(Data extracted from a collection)
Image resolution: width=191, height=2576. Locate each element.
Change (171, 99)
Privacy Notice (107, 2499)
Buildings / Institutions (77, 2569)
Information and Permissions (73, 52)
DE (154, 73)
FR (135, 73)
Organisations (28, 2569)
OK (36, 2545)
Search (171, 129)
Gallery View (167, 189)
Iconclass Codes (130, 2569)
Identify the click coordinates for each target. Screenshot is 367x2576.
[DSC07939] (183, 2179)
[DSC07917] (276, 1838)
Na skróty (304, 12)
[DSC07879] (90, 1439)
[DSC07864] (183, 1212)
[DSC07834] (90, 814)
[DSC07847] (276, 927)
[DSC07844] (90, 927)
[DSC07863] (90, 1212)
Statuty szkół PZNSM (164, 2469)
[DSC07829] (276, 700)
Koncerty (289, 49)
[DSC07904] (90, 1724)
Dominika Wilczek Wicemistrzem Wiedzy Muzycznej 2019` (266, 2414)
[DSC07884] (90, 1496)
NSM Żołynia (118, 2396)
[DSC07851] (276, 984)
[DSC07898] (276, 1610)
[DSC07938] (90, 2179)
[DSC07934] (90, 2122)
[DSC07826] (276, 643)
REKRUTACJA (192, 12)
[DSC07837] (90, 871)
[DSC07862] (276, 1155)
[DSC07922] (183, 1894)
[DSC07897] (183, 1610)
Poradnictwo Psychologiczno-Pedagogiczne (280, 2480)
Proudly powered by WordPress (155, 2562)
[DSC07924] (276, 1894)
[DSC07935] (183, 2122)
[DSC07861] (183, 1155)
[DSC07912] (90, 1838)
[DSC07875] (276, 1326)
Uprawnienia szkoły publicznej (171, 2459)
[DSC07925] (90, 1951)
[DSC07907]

WHAT THE EXERCISE ASKS: From the data, collect all lines where the string "each" appears.

SOLUTION TO THE EXERCISE:
Image resolution: width=191, height=2576. Locate each element.
Identify the click coordinates for each target. Screenshot is 367x2576.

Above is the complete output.